Jarman has been most renowned for his innovative saxophone playing with the Art Ensemble of Chicago, which he was an integral part of for nearly 30 years until leaving the band last year. Crispell is best known for solo recitals, though she has occasionally been associated with various small jazz ensembles.
Their meeting in Madison occurred at a point in Jarman's career when it appeared his music career was taking a back seat to his religious commitments. He is a Buddhist priest and Akido instructor, and those pursuits loomed larger in his schedule last year than concert or recording dates.
While Crispell continues to maintain a busy musical career, touring heavily in the US and Europe (where many of her CDs sell more briskly than here), she too has been actively involved with Buddhist study and meditation.
Before an audience of 100 in the modernist church (which looks like a rising tide of glass waves from several angles), Jarman and Crispell presented five duets, captured on this disc with remarkable clarity and presence.
Listeners of "lite" or "smooth" jazz should be warned: This jazz is not for the unadventurous. Crispell sometimes plays loudly dissonant passages complimented by Jarman's squawks and squeals. Yet these passages occur within compositions marked by gentle lyricism and stark melodic beauty.
For example, the opening piece, "For Joseph," which is the pianist's tribute to her partner, opens with Crispell performing cascading chords creating a sea-like lull. Seven minutes pass before her playing offers hints of aggressive atonality, a stormy sound well counterpointed by Jarman's sharp-edged saxophone phrases. Yet the piece resolves with a return of a peaceful theme suggesting a tranquil reflecting pool.
"Meditation on a Vow of Compassion," showcasing Jarman's skill on flute as well as saxophone, uses small stretches of carefully placed silence to create a jazz tapestry akin to a Japanese ink drawing. The theme is reinforced by softly sounded phrases by Crispell.

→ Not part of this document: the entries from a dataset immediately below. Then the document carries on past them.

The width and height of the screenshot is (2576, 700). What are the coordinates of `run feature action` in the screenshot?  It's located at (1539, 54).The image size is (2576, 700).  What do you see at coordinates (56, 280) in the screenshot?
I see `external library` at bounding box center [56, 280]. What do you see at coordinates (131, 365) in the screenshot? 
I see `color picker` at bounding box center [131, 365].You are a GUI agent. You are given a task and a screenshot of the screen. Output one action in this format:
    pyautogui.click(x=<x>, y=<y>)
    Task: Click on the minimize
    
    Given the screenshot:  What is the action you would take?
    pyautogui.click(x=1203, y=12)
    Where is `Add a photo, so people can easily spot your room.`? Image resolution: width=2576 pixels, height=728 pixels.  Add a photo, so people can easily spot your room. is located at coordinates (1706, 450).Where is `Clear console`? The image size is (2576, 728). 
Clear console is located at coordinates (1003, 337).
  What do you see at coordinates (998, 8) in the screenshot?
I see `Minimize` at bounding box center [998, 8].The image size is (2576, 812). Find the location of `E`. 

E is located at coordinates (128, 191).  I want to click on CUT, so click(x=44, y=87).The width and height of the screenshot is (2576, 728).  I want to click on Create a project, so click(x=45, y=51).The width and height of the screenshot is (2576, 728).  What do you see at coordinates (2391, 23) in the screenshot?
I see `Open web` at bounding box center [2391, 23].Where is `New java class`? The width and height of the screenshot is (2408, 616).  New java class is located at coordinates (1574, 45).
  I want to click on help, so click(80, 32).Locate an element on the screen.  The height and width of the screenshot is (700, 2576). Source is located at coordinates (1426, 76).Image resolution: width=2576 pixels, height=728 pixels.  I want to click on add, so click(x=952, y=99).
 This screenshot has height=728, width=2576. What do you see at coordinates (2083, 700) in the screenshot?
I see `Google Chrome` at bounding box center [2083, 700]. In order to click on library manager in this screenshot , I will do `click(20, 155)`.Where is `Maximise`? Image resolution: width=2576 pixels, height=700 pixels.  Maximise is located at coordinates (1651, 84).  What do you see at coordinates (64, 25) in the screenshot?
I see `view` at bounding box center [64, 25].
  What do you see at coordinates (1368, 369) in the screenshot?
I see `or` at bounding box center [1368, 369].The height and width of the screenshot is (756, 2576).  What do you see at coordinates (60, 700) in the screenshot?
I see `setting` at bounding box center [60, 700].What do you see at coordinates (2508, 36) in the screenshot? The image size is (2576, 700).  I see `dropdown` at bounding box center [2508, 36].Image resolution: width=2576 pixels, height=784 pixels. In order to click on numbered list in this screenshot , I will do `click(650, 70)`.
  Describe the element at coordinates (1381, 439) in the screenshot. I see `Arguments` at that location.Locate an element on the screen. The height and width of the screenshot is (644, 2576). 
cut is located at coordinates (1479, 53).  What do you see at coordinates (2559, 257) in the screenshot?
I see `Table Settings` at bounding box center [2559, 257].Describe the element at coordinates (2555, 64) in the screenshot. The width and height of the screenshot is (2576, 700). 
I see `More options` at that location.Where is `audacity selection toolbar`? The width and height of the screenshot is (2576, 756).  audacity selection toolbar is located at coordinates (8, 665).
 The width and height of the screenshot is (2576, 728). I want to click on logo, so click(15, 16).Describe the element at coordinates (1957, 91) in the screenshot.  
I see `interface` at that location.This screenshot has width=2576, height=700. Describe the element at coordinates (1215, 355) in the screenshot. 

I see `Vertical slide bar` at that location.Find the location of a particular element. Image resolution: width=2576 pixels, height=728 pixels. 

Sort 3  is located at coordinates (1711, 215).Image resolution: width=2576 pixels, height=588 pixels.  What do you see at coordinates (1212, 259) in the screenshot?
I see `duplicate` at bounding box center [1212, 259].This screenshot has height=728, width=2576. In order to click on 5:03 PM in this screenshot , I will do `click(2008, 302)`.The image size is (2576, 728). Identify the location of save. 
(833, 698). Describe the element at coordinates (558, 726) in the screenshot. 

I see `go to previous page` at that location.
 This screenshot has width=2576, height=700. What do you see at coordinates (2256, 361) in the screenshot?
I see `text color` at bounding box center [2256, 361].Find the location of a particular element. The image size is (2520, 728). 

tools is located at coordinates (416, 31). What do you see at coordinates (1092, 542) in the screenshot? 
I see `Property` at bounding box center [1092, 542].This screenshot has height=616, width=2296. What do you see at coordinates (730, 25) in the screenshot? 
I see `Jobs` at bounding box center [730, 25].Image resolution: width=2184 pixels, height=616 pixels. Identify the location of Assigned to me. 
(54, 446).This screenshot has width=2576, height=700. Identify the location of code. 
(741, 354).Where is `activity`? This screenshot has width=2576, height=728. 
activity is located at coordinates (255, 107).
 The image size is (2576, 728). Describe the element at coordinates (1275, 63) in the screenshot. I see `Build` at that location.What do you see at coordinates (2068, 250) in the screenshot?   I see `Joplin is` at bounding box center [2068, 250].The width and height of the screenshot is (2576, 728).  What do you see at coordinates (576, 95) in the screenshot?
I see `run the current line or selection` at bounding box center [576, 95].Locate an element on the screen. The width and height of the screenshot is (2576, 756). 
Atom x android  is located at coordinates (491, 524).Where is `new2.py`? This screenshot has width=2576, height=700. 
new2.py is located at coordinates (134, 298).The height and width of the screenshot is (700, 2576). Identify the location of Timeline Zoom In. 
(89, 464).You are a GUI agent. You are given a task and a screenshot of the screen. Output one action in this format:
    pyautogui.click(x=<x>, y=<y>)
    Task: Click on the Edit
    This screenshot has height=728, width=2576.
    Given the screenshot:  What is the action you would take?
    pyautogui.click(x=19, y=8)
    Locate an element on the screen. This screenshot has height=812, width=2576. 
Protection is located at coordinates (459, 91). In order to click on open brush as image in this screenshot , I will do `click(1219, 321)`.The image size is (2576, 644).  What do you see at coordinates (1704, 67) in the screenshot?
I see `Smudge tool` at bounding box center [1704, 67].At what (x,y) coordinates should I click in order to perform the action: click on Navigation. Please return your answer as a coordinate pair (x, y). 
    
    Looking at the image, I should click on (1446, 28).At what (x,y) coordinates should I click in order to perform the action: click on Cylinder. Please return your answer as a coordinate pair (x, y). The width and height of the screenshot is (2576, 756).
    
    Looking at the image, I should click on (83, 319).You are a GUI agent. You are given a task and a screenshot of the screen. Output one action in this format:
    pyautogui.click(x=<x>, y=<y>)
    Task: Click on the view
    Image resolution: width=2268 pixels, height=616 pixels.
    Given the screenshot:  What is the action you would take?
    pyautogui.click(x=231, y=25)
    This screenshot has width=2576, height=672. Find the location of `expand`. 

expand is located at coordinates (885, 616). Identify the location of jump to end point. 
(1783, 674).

The high point of the disc is "Dear Lord," a hymn by the late John Coltrane. Coltrane composed jazz out of a deep awareness of African-American gospel music and out of a heartfelt need for spiritual connection with his audience.
Crispell, who has often recorded versions of Coltrane's music, offers an interpretation with Jarman that heavily underscores the qualities of devotion and yearning heard in Coltrane's own recordings. The 10-minute performance strikes this listener as the closest that jazz artists might ever come to using their instruments as instruments of prayer.